Am 11.12.2017 um 19:40 hat John Snow geschrieben:
> 
> 
> On 12/11/2017 06:15 AM, Kevin Wolf wrote:
> > Am 09.12.2017 um 01:57 hat John Snow geschrieben:
> >> Here's an idea of what this API might look like without revealing
> >> explicit merge/split primitives.
> >>
> >> A new bitmap property that lets us set retention:
> >>
> >> :: block-dirty-bitmap-set-retention bitmap=foo slices=10
> >>
> >> Or something similar, where the default property for all bitmaps is
> >> zero -- the current behavior: no copies retained.
> >>
> >> By setting it to a non-zero positive integer, the incremental backup
> >> mode will automatically save a disabled copy when possible.
> > 
> > -EMAGIC
> > 
> > Operations that create or delete user-visible objects should be
> > explicit, not automatic. You're trying to implement management layer
> > functionality in qemu here, but incomplete enough that the artifacts of
> > it are still visible externally. (A complete solution within qemu
> > wouldn't expose low-level concepts such as bitmaps on an external
> > interface, but you would expose something like checkpoints.)
> > 
> > Usually it's not a good idea to have a design where qemu implements
> > enough to restrict management tools to whatever use case we had in mind,
> > but not enough to make the management tool's life substantially easier
> > (by not having to care about some low-level concepts).
> > 
> >> "What happens if we exceed our retention?"
> >>
> >> (A) We push the last one out automatically, or
> >> (B) We fail the operation immediately.
> >>
> >> A is more convenient, but potentially unsafe if the management tool or
> >> user wasn't aware that was going to happen.
> >> B is more annoying, but definitely more safe as it means we cannot lose
> >> a bitmap accidentally.
> > 
> > Both mean that the management layer has not only to deal with the
> > deletion of bitmaps as it wants to have them, but also to keep the
> > retention counter somewhere and predict what qemu is going to do to the
> > bitmaps and whether any corrective action needs to be taken.
> > 
> > This is making things more complex rather than simpler.
> > 
> >> I would argue for B with perhaps a force-cycle=true|false that defaults
> >> to false to let management tools say "Yes, go ahead, remove the old one"
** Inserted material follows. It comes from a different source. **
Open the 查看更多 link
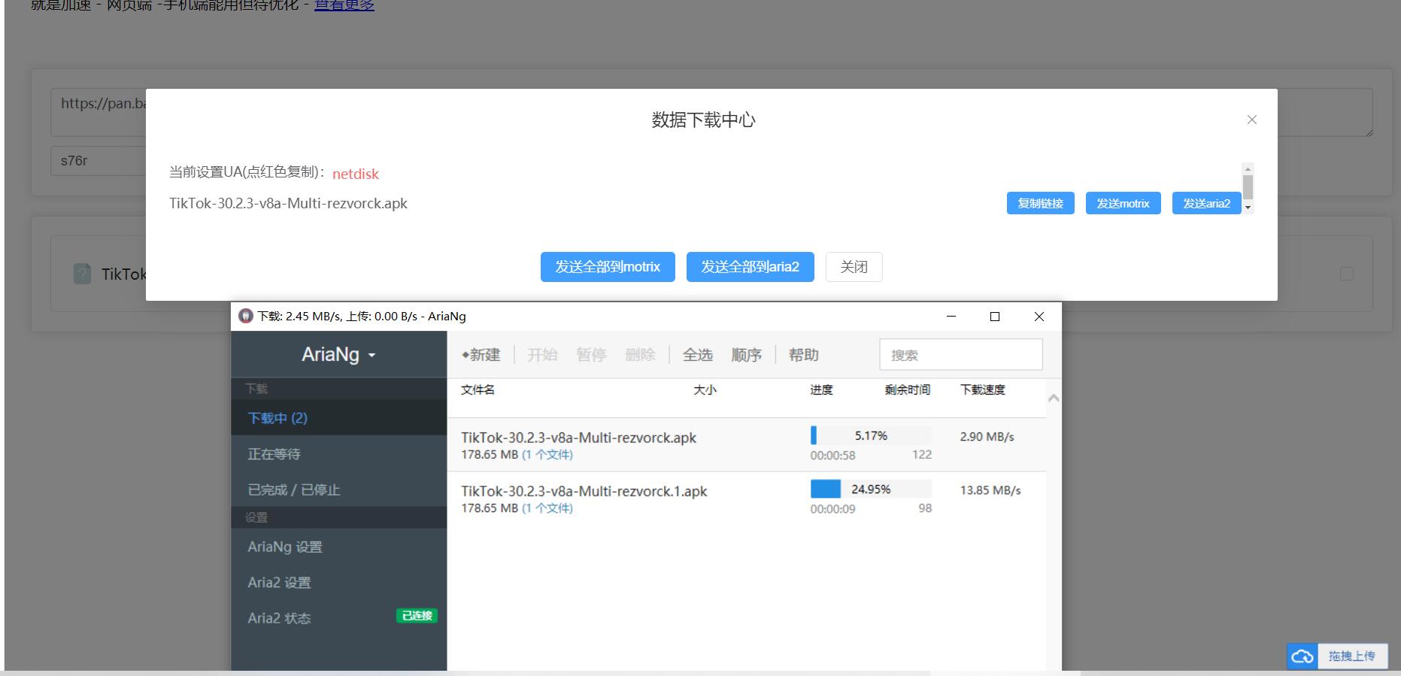click(344, 6)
> >> with additionally some return to let us know it happened:
> >>
> >> {"return": {
> >>   "dropped-slices": [ {"bitmap0": 0}, ...]
> >> }}
> >>
> >> This would introduce some concept of bitmap slices into the mix as ID'd
> >> children of a bitmap. I would propose that these slices are numbered and
> >> monotonically increasing. "bitmap0" as an object starts with no slices,
> >> but every incremental backup creates slice 0, slice 1, slice 2, and so
> >> on. Even after we start deleting some, they stay ordered. These numbers
> >> then stand in for points in time.
> >>
> >> The counter can (must?) be reset and all slices forgotten when
> >> performing a full backup while providing a bitmap argument.
> >>
> >> "How can a user make use of the slices once they're made?"
> >>
> >> Let's consider something like mode=partial in contrast to
> >> mode=incremental, and an example where we have 6 prior slices:
> >> 0,1,2,3,4,5, (and, unnamed, the 'active' slice.)
> >>
> >> mode=partial bitmap=foo slice=4
> >>
> >> This would create a backup from slice 4 to the current time α. This
> >> includes all clusters from 4, 5, and the active bitmap.
> >>
> >> I don't think it is meaningful to define any end point that isn't the
> >> current time, so I've omitted that as a possibility.
> > 
> > John, what are you doing here? This adds option after option, and even
> > additional slice object, only complicating an easy thing more and more.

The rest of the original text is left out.